Kavala’ya 40 km mesafede yer alan Drama, bugün şirin, yeşil tipik bir Yunan şehri. Yunanistan’ın 13 bölgesinden biri olan ve Türkiye sınırını paylaşan “Doğu Makedonya ve Trakya” bölgesinde bulunuyor. Hal böyle olunca Debreli Hasan’ın mübadele dönemi Türkiye topraklarına geldiği rivayeti de daha anlaşılır bir hale geliyor.
Vardar Ovası, Kuzey Makedonya
Vardar, tüm Makedonya’yı boydan boya geçip Ege Denizi’ne dökülüyor. Ama öyle bir nehir ki, muhteşem doğasıyla bütün bölge için bir cazibe merkezi. Vardar’ın ikiye böldüğü şehirlerden Başkent Üsküp, nehrin kuzeyinde yer alıyor. Şehrin resmi simgelerinden olan Tarihi Taş Köprü, nehrin iki yakasını birbirine bağlıyor. Bugün Taş Köprü’ye çıkıp şöyle bir etrafa bakarsanız bir yanda kadim Osmanlı yerleşiminden, diğer yanda Slav kültüründen izler görebilirsiniz.
Türküye gelince 14. yüzyılda, Osmanlı’nın Üsküp’ü kuşattığı sırada Vezir Çandarlı Ali Bey’in oğlu Çandarlı Halil Paşa ile yöre halkı arasından bir genç kızın aşkından doğar. Osmanlı ordusu dönerken Halil Paşa, genç kızı da Makedon kafilenin arasına dahil ederek beraberinde götürür.
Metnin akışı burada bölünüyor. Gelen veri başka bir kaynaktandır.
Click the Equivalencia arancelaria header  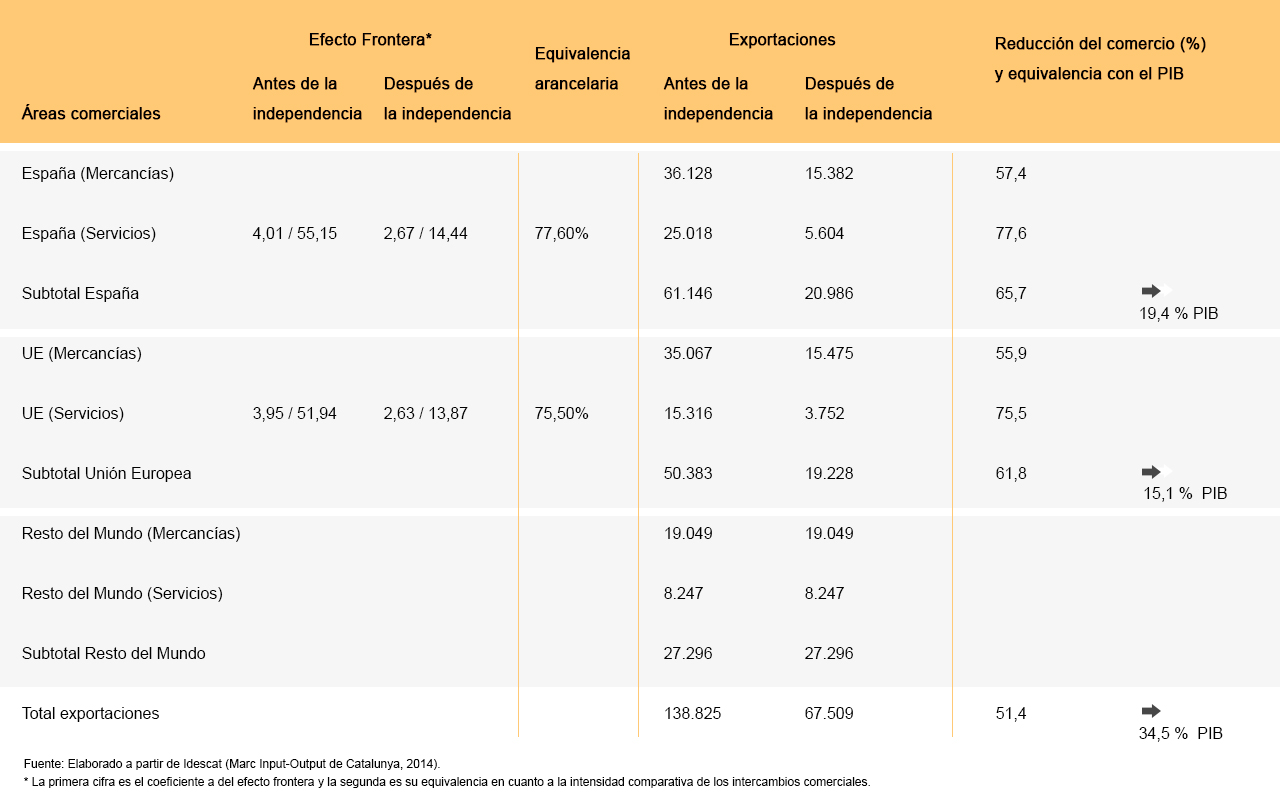pyautogui.click(x=582, y=68)
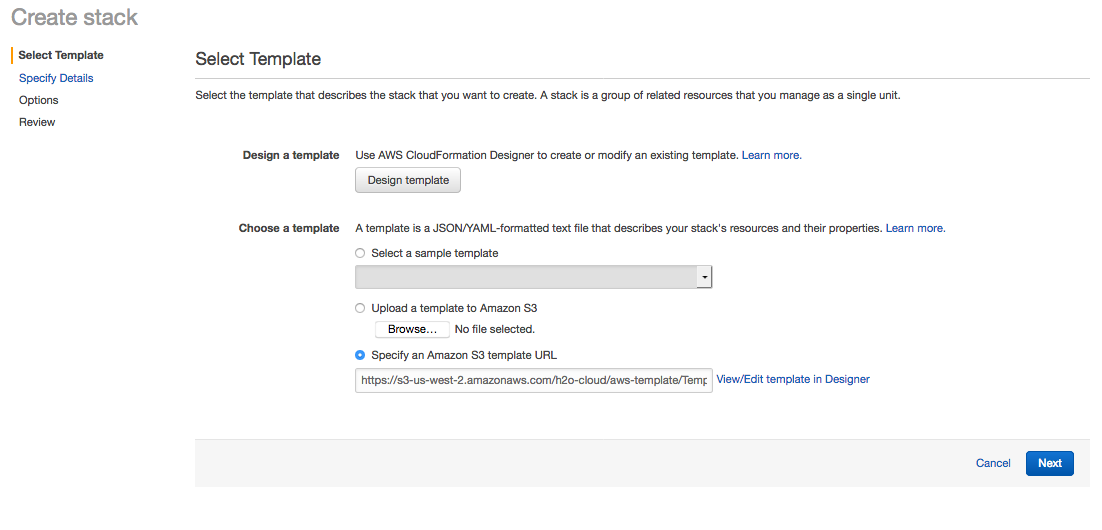
Task: Jump to the Options step
Action: click(x=39, y=100)
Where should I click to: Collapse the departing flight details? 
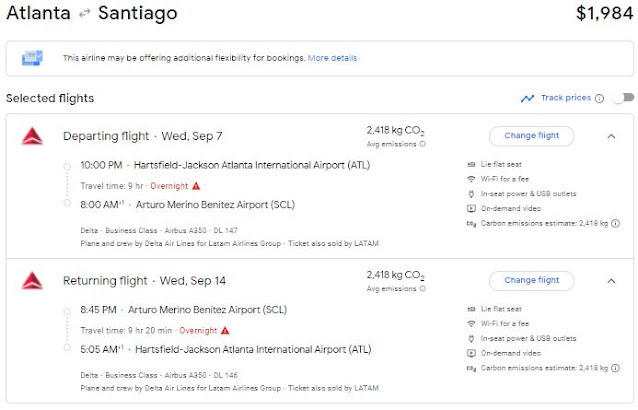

Rızasıyla mı yoksa zorla mı bilinmiyor ama şarkının sözlerine bakınca bir yorum yapmak mümkün olabilir:
“Ben annemin bir kızıyım,
Efendimin sağ gözüyüm…
Eğlenemem aldanamam
Ben bu yerlerde duramam,
Vardar Ovası Vardar Ovası
Kazanamadık rakı parası…”
Rakı mı sıla mı o da ayrı bir konu, kimine göre sıla, kimine göre rakı… Her iki haliyle de Vardar özlemi, türkünün ana kahramanı.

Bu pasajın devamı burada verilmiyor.